Chin surveyed her social network, and more than 60 per cent said they found it difficult to search for and compare learning centres, with most getting recommendations by word of mouth. Whizpa will digitise these word-of-mouth reviews, giving seekers the “inside scoop” from other parents, according to Chin.
It’s a model similar to OpenRice, a review site for dining in Hong Kong, or TripAdvisor, a platform for reviews of hotels and travel experiences. Already, its grassroots-compiled database has more than 1,500 listings of learning centres alone, which can be searched by age range, location, price and category.
In just two weeks, Whizpa raised about US$3,400 of its US$5,000 funding goal through Next Chapter, a Hong Kong-based platform for women entrepreneurs. Chin says crowdfunding creates both publicity for the site and validates the business model before its launch.

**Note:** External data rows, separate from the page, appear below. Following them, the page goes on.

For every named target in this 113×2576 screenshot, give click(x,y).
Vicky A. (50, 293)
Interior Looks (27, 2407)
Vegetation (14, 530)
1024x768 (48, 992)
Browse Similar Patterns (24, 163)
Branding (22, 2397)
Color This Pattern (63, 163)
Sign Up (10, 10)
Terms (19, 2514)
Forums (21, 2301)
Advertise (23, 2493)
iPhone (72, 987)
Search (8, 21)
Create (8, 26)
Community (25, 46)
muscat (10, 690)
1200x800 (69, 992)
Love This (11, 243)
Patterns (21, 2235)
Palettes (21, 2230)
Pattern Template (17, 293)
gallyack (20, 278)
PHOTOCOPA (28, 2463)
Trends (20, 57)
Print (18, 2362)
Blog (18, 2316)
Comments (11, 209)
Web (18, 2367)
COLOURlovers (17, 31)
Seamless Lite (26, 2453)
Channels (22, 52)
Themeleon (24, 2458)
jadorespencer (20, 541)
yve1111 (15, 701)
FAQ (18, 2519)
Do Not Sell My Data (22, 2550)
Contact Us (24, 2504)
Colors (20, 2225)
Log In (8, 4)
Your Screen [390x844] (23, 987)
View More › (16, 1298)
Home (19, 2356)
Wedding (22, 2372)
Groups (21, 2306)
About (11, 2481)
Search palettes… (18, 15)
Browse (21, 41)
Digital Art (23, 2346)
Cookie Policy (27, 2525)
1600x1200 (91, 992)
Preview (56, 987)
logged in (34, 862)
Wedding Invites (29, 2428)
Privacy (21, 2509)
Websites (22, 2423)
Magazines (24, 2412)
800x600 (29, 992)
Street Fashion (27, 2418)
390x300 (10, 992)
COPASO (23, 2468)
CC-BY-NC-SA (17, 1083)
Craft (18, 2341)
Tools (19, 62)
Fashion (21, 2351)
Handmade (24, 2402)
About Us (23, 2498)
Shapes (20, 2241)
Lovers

After its debut, Whizpa will introduce an additional function: a third-party digital platform allowing users to shop for classes or services from education providers. Most Hong Kong providers still only accept cash, bank transfers or cheques, Chin says. “We can buy supermarket groceries online and clothing online. We can buy everything online, except education at the moment.”
In Hong Kong, parents already face a lot of stress from long working hours, tiny apartments, and students with high-stakes exams. She concludes, “I cannot solve the issue of kids being pressured with all these different activities, but at least what I can do is hopefully come up with a tool that makes it easier.”